Mucho se ha dicho y escrito sobre Moisés, el fiel siervo de Dios; sin embargo, hay un rasgo, tal vez secundario, que nos llama la atención.

La Escritura dice que cuando Moisés nació, fue escondido por sus padres (de la furia de Faraón) por tres meses, «porque le vieron niño hermoso, y no temieron el decreto del rey». (La traducción literal para «hermoso» en este versículo es «fino», noble). Los padres se embelesaron con la pueril belleza del niño, e idearon una estrategia para salvarlo de la muerte. Luego, en otra parte, la Escritura dice que Moisés: «fue agradable a Dios». (O, más bien, «hermoso para Dios»).

Que los padres encuentren hermoso a su hijo, y procuren salvarlo, es normal, pero que se dé testimonio acerca de que el niño era hermoso para Dios, es un hecho notable.

Tal cosa no tiene parangón, excepto de David, de quien se dice que, siendo ya un muchacho, «era rubio, hermoso de ojos, y de buen parecer». Sin embargo, por este mismo pasaje sabemos que el Señor «no mira lo que mira el hombre; porque el hombre mira lo que está delante de sus ojos, pero Jehová mira el corazón». De modo que no era la hermosura física lo que Dios apreciaba, sino la belleza de un carácter, el cual, la presciencia de Dios veía ya «hecho conforme a la imagen de su Hijo».

¿No es la belleza del corazón la que es de grande estima delante de Dios? ¿No fue David un hombre «conforme al corazón de Dios»? ¿No fue el mismo Moisés «fiel en toda la casa de Dios como siervo»?

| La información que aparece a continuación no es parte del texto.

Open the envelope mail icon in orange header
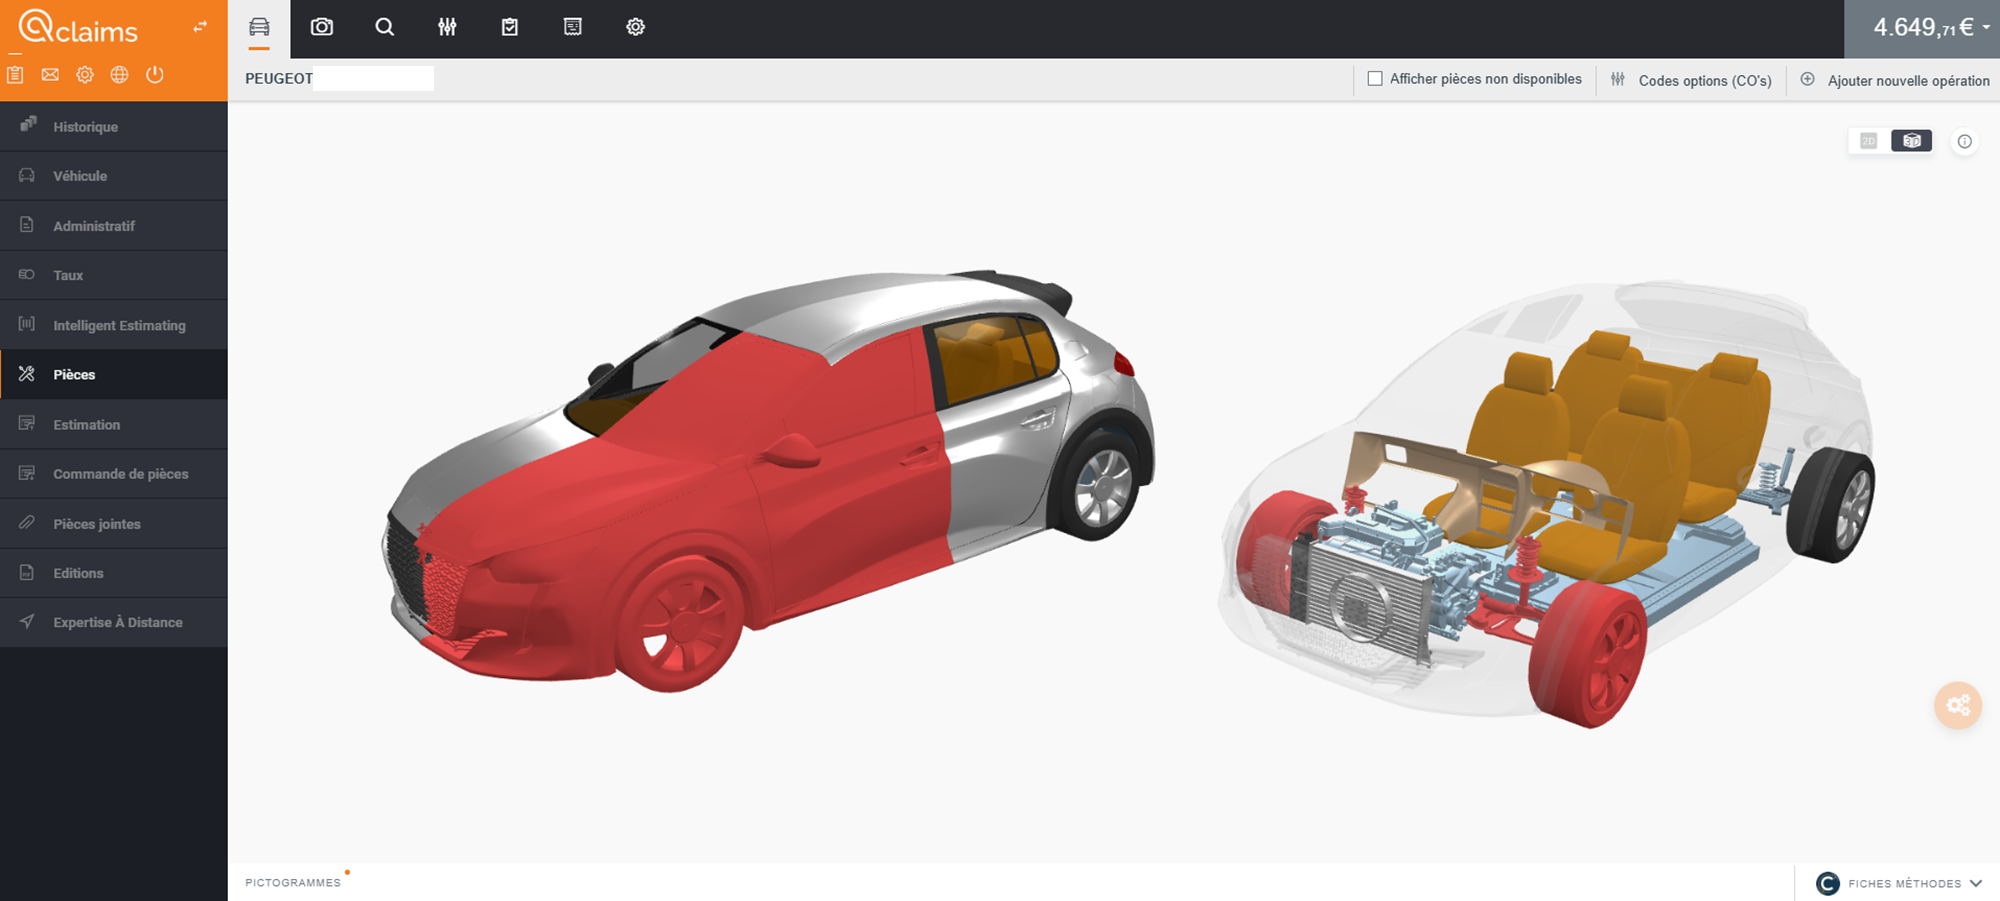The image size is (2000, 901). click(x=50, y=75)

Si de la belleza física se tratara, entonces el Señor Jesús no hubiese sido solo bello, sino perfecto, y sin igual en belleza física, pero la Escritura, por anticipado, daba testimonio por medio de Isaías: «No hay parecer en él, ni hermosura; le veremos, mas sin atractivo para que le deseemos».

La verdadera hermosura es una belleza interior que se asoma por un rostro (no importa si es agraciado o no), y que deja en él la impronta de su origen celestial.